As a switchman Hall directed the trains and helped connect and disconnect cars and switch them among the tracks at the switchyard, west of Main Street in downtown Las Vegas.
“The roundhouse was about where the Smith Center (for Performing Arts) is today,” Hall said. “We told the engineers how fast to go and how to hook the trains together. We guided the engineers with hand and flag signals. At that time, we didn’t use radios.”
The switchyard eventually was moved to Arden, south of Blue Diamond Road, but Las Vegas was built around the switchyard that was the lifeblood of the city in its early days. The train station was at the west end of Fremont Street, where the Plaza is.

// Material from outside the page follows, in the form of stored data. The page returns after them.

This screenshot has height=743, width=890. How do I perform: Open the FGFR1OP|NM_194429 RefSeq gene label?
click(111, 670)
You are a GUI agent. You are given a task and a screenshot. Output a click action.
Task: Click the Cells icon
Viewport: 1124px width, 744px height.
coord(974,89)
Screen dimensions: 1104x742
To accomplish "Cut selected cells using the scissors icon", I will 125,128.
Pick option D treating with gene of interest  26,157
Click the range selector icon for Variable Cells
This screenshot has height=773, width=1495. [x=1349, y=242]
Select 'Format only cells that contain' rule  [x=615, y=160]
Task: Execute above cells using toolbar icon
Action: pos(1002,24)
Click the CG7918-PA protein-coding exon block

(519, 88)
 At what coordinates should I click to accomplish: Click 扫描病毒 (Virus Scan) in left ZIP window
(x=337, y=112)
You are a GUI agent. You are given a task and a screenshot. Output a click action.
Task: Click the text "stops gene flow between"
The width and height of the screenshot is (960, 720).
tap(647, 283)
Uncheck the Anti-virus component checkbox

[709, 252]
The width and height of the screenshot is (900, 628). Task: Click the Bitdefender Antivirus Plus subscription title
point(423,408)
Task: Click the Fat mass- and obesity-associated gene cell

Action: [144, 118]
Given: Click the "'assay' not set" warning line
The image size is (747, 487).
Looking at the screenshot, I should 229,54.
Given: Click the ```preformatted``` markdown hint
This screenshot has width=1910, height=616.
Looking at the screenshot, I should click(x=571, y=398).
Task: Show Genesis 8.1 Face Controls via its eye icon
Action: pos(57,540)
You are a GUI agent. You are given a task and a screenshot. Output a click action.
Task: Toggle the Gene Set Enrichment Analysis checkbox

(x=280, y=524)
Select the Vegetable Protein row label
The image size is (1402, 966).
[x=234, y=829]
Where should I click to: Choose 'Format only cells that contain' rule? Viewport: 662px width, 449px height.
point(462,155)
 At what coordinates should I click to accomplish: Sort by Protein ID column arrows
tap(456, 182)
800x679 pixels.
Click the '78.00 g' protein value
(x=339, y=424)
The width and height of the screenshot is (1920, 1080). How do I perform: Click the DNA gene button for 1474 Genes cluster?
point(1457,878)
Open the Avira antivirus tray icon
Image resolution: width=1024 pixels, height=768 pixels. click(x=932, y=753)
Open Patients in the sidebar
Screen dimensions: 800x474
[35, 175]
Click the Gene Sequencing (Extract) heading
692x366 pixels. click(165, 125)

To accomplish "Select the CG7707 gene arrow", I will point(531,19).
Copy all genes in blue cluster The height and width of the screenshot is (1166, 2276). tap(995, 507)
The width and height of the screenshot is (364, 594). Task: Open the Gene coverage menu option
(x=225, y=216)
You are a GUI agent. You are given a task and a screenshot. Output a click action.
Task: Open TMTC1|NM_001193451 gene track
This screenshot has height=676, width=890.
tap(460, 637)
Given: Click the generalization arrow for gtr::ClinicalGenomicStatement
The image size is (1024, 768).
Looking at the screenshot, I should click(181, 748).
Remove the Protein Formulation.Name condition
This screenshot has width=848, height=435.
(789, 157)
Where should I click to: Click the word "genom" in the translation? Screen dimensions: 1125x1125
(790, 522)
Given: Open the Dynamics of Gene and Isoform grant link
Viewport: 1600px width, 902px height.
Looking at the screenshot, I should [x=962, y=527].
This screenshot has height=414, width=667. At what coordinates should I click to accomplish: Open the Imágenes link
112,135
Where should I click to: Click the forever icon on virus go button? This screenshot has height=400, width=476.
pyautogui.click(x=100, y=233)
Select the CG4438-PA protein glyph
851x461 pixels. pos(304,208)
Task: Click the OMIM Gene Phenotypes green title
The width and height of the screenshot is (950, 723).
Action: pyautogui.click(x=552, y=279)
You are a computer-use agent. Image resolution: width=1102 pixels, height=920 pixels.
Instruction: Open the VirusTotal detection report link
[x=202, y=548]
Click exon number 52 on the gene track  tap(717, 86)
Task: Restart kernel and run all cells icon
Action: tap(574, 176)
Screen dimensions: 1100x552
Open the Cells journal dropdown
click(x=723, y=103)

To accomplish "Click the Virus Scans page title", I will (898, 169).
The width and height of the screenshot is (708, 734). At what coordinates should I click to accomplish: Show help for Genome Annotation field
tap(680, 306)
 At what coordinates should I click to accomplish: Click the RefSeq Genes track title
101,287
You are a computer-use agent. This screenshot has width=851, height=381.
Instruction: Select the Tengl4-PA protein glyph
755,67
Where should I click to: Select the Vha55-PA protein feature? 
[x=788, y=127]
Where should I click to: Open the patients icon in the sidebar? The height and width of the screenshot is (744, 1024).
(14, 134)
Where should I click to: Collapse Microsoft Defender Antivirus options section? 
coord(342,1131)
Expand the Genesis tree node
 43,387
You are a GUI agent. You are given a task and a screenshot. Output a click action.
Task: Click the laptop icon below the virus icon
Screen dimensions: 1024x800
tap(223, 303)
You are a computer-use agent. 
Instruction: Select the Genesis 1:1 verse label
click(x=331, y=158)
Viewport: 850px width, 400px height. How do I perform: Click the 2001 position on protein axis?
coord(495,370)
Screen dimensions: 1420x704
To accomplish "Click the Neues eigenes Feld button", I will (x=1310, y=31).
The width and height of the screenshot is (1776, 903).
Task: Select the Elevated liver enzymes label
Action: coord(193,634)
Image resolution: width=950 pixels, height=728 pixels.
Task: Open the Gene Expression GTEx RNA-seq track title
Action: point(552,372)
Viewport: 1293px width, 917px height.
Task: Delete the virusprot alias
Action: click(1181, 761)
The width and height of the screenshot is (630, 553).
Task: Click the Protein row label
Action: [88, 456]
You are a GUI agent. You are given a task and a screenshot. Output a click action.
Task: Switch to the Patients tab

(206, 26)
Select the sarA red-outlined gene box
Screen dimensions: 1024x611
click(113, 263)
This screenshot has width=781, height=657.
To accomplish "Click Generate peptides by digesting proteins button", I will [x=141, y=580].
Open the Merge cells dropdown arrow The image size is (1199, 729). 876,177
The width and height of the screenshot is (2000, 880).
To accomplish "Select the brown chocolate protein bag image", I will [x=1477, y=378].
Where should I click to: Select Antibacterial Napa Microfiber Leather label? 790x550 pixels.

The single mother of two said working in the switchyard allowed her to spend more time with her children. She lived in West Las Vegas when she was hired, but with her engineer’s pay she was able to move to a larger home in east valley and eventually to North Las Vegas, where she lives now. When she moved up to engineer, she made runs to Los Angeles and Millford, Utah, and her extended family took care of the children during her 12-hour shifts.
“Mostly I went back and forth between here and Yermo, California,” Hall said. “I’ve only lived here and in Louisiana and didn’t like going up to Utah if I could avoid it. It was cold, and there was snow up there sometimes.”
Hall worked with a crew of five, with two in the caboose and three in the cabin of the engine.
“Of course there was racism,” Hall said. “They didn’t want black men in there, never mind black women. The way you handled it is you got out there, you did your job and you proved yourself.”
By the time she retired, she was training engineers.
“If they got in trouble, they had to come to my class to get back with the train,” Hall said. “I really gained all of their respect.”
Matthew Leet, senior manager of termanal operations at Union Pacific Railroad in Las Vegas, said Hall always had a great attitutude.
“Delorise was an extremely valued employee who did an outstanding job for Union Pacific,” Leet said.
Mostly Hall thought of the work as a solid job that allowed her family to make a living. The worst days were when she saw a person or a car on the tracks and couldn’t stop before impact. It can take a train a mile or more to stop.
Hall said she enjoyed taking in the beauty of open land from 10 feet above the tracks.
“I saw a lot of pretty country,” Hall said. “I saw a lot of gorgeous sunrises and sunsets.”